From the Garden | Garlic Soup with Potatoes
I can fall in love with just about anyone, if I've heard their story. Have you heard a similar phrase? I find it rings true for myself, and I always end up falling deep into other people's stories and become fascinated by their life's work, their failures, lessons, and successes. I didn't really care to know who Julia Child was growing up, but since then I have taken a fondness to her. She was such an interesting person! This past Christmas I was gifted Mastering the Art of French Cooking, something I had been looking into getting myself, as cooking is becoming more and more a part of who I am. It was never something that I really loved either, but we didn't eat a lot of creative things until now. I think food can be so special, such a window into new worlds around you and within yourself. I believe it was only a few years ago, when we took a trip to Oregon that I decided I actually liked trying new food. We were making a stop in Portland and wanted to find a place to eat, not some chain, but somewhere local like a dive or ahole-in-the-wall. We came across Blueplate Lunch Counter and fell in love. It was a meal where it felt homemade, like something I could recreate myself and remember a time spent somewhere else. Now we look out for small diners and dives to eat at, and we make more memorable meals at home. Cooking is not an easy habit to get into, especially if you are used to eating like the average Western Diet where everything comes premade, but it's a habit that you just cannot beat. There is really nothing more satisfying than cooking with your family, with real food, and enjoying the work that is creating a meal. I am really looking forward to Thanksgiving this year because it's not going to feel like as much work as it did before! Ha!
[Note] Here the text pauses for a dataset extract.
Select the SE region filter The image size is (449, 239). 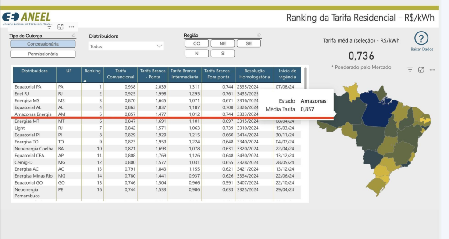[249, 43]

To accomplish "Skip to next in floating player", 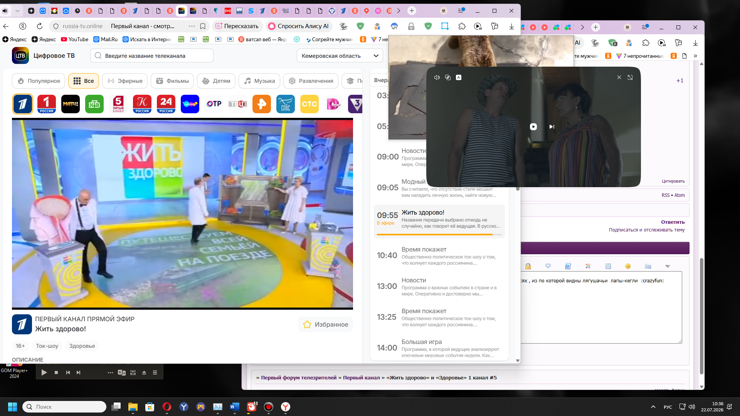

Back to Julia Child. Although we grow most of our own produce, we still have days around the house where the pantry seems empty and fridge barren. I search and search and search for a meal idea and come up with pickles and yogurt. Yum! And while we always have plenty of food on hand, that creative spark just doesn't come quickly enough, so I reach for a beloved cookbook. On this particular day, a cold and rainy afternoon in spring, I reached for Julia Child's masterpiece on learning to cook like the French. Flipping through the soup pages, I happened upon a recipe I had not heard of before... garlic soup. It sounded a little revolting. Who likes a soup made out of garlic alone? But I read the description and decided to try it...
"Enjoying your first bowl of garlic soup, you might never suspect what it is made of. Because the garlic is boiled, its after-effects are at a minimum, and its flavor becomes exquisite, aromatic, and almost undefinable." Mastering the Art of French Cooking, page 46.
INGREDIENTS | (adapted from Mastering the Art of French Cooking)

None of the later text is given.